Luiz Inácio Lula da Silva, 76enne già presidente del Brasile dal 2003 al 2011, ha vinto il primo turno delle presidenziali del Paese con il 48.4% dei voti, confermando più o meno le previsioni della vigilia che lo davano ad un passo dalla maggioranza e dallo storico trionfo al primo turno. Jair Bolsonaro, presidente in carica, si è fermato al 43.2%. Lula ha ottenuto oltre 57 milioni di voti, mentre il criticatissimo Bolsonaro si è fermato ai 51 milioni. In terza posizione, con il 4,2%, Simone Tebet, seguita da Ciro Gomes al 3%. Quasi nove milioni di voti complessivi che potranno risultare decisivi al ballottaggio di fine mese.
“La lotta continua fino alla vittoria finale. Il ballottaggio non è che una “proroga”“, ha sottolineato Lula. “Abbiamo sconfitto la menzogna dei sondaggi. Capisco il desiderio della popolazione di cambiare, ma a volte si cambia in peggio“, ha aggiunto Bolsonaro, che alla vigilia del voto aveva già gridato ai brogli, in perfetto stile Trump, chiamando i propri supporter alla protesta.

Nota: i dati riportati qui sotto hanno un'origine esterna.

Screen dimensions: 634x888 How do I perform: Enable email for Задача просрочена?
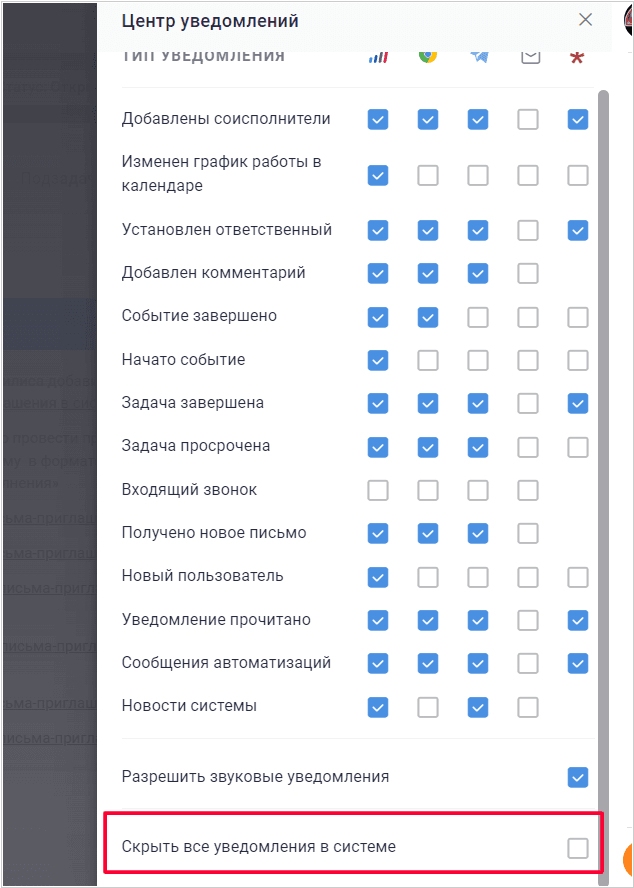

Estremista di destra celebrato nella giornata di ieri proprio da Donaltr Trump, da quando ha conquistato la poltrona di presidente Bolsonaro ha trascinato il Brasile in una gravissima crisi sanitaria, economica, etica, sociale e politica, dando il via alla deforestazione dell’Amazzonia. Orgogliosamente omotransfobico, misogino e razzista, è stato accusato da una commissione del Senato brasiliano di “crimini contro l’umanità” per come ha gestito la pandemia da Coronavirus, spesso e volentieri definita ‘inesistente’ al cospetto delle telecamere. 700.000 i morti “ufficiali” brasiliani, con le immagini delle fosse comuni che in piena pandemia fecero il giro del mondo.
Lula, dal canto suo, è stato condannato nel 2017 a nove anni e mezzo di prigione per corruzione, da lui sempre negata. Il 7 marzo 2021, dopo aver passato quasi 600 giorni in carcere, è stato prosciolto da ogni accusa dal Tribunale Supremo Federale del Brasile, tornando quindi eleggibile. Nel 2008, da presidente, si disse favorevole alle unioni civili, chiedendosi perché i politici contrari accettassero “i loro voti”.
Saranno settimane di durissima campagna elettorale, quelle in arrivo, con il Brasile più spaccato che mai. Bolsonaro ha già attaccato a più riprese il Tribunale superiore elettorale (Tse) e il suo presidente, il giudice Alexandre de Moraes, imponendo i militari dell’esercito a sorvegliare le urne. Si temono violenze, intimidazioni e scontri, per un’elezione presidenziale mai tanto polarizzata e ad alta tensione.